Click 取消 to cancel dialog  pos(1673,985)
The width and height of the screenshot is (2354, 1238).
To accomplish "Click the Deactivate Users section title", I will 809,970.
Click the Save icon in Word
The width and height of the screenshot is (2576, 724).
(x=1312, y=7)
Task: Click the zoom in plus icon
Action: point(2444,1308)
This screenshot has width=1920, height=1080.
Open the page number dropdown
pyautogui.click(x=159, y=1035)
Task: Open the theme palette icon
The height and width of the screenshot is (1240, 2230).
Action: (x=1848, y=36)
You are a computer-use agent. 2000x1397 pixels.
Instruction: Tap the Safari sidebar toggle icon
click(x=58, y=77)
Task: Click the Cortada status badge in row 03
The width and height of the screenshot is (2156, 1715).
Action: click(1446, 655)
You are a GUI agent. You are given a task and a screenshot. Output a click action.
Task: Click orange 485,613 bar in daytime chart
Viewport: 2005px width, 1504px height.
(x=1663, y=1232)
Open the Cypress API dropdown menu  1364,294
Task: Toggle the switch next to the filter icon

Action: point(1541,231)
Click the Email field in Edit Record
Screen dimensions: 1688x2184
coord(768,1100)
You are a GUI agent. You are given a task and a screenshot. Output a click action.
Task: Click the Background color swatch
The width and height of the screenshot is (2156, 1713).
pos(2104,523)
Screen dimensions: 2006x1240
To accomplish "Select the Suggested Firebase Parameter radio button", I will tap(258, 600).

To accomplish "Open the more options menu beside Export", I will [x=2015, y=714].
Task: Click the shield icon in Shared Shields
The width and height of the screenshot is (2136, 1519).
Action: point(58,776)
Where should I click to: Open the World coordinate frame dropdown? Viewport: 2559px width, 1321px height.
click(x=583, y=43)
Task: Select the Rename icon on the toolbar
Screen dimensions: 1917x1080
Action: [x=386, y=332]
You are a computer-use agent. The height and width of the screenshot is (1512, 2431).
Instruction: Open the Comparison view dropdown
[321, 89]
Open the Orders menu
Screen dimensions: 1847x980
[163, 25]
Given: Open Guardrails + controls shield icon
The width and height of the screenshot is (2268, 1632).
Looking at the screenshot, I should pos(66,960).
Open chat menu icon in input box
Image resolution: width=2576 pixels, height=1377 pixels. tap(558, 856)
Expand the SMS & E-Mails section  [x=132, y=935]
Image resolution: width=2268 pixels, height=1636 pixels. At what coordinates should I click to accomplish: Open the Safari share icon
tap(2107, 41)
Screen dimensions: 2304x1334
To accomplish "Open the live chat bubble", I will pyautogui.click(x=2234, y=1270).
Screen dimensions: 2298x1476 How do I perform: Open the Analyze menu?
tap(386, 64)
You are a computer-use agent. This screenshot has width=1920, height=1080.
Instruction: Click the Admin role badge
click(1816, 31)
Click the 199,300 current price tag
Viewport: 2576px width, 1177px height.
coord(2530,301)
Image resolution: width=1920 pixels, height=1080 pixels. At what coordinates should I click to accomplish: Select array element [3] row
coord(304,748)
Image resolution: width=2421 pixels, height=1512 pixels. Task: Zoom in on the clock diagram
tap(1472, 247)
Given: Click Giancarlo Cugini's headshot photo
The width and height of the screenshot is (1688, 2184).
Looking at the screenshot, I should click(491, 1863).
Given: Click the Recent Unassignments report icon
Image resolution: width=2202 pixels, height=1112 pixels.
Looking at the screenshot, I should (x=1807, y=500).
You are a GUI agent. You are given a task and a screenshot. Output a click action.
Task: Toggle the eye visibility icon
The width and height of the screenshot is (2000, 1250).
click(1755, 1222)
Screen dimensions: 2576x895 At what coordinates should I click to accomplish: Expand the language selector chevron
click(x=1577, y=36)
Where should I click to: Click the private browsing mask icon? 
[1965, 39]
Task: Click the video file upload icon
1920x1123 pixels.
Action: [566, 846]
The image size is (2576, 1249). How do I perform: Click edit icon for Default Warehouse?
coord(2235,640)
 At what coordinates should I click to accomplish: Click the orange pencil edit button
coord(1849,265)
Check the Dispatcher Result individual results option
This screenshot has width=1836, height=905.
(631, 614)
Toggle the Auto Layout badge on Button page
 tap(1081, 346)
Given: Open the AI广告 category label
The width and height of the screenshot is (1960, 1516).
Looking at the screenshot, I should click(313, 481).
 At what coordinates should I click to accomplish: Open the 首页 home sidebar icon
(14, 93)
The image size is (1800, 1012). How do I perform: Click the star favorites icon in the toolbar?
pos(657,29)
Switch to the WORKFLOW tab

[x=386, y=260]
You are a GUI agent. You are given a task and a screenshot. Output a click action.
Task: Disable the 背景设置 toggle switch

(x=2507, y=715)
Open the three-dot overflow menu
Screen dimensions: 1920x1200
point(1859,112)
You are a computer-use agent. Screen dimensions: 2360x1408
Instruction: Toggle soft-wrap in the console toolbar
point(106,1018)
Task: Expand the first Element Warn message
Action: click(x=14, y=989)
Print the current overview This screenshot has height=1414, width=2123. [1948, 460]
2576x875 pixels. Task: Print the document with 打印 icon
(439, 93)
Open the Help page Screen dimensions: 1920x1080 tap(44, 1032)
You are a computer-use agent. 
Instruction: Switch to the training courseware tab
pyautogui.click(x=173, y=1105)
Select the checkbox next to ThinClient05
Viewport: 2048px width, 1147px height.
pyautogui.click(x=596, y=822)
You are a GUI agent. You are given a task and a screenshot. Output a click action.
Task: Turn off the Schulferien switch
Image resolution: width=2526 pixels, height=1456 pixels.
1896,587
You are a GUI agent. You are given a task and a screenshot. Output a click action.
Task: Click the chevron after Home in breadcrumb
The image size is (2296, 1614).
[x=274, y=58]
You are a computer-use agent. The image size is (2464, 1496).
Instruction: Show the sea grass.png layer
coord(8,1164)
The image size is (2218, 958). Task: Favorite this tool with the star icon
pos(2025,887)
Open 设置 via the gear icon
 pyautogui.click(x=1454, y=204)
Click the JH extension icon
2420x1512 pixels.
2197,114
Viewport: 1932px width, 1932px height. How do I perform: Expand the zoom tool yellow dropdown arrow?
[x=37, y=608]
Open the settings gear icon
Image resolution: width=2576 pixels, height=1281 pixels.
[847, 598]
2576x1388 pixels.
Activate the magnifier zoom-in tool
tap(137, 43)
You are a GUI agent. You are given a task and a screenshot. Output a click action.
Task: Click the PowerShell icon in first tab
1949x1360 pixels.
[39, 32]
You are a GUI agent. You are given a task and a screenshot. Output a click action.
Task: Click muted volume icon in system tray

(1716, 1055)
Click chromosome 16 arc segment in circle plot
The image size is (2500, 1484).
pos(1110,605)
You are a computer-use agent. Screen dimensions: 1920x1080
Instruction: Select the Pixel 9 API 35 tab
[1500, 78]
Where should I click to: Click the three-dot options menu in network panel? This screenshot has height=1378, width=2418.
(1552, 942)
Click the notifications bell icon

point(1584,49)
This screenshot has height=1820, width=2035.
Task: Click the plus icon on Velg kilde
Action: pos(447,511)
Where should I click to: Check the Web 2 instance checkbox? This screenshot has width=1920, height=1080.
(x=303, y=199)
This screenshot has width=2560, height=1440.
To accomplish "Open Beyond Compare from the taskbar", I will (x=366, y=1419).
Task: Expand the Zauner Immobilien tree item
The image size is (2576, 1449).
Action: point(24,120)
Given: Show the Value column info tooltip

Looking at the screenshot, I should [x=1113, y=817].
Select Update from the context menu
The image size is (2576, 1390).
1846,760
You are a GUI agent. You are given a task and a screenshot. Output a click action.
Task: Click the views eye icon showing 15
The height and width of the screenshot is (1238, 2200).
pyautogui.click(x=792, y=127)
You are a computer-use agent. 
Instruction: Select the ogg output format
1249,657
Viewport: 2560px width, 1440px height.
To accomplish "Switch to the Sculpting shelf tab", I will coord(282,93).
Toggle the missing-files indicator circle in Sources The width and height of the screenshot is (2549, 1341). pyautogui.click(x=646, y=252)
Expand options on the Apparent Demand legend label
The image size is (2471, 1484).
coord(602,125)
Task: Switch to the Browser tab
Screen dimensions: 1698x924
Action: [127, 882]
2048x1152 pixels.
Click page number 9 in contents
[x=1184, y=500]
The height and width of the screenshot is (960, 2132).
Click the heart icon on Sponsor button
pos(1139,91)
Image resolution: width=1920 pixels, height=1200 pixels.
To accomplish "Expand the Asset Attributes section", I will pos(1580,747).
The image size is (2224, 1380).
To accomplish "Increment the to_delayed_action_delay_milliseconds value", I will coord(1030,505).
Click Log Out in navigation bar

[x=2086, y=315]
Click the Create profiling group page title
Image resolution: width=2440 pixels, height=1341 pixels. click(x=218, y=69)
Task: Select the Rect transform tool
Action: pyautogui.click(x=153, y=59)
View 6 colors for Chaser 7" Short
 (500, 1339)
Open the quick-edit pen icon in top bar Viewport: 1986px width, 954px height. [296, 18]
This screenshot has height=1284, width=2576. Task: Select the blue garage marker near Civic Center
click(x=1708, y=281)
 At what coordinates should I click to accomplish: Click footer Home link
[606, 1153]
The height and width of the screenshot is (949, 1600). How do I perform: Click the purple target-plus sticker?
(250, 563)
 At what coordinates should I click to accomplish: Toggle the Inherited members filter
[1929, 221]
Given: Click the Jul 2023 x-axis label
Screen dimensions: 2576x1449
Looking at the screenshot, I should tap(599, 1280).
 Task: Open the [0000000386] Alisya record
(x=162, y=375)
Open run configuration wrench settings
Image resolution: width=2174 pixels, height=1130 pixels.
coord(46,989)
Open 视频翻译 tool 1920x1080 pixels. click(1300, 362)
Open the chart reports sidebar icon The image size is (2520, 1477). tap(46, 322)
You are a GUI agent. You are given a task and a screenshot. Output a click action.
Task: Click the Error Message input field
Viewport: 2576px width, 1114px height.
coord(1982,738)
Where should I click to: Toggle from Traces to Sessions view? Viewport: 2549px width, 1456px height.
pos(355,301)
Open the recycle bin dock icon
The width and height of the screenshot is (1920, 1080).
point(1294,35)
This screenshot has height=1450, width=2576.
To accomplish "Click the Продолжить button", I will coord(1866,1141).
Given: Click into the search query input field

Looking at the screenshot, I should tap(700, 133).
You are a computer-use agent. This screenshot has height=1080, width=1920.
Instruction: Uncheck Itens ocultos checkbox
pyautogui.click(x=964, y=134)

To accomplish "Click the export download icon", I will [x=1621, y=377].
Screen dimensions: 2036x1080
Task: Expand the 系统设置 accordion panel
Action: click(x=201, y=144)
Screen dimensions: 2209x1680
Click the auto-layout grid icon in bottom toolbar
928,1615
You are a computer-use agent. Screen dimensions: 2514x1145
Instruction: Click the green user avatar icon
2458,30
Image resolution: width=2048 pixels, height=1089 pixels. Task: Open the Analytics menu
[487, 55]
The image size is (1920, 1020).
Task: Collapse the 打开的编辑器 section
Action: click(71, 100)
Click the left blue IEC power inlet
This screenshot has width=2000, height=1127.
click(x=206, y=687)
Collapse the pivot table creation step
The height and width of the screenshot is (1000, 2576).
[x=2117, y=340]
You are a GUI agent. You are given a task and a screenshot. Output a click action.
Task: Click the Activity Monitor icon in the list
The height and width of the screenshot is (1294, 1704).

• WHAT YOU WILL DO: Look through the entries and return each line that has the word "shield" in it.

• RESULT:
Task: Click the shield icon in Shared Shields
Given: Open Guardrails + controls shield icon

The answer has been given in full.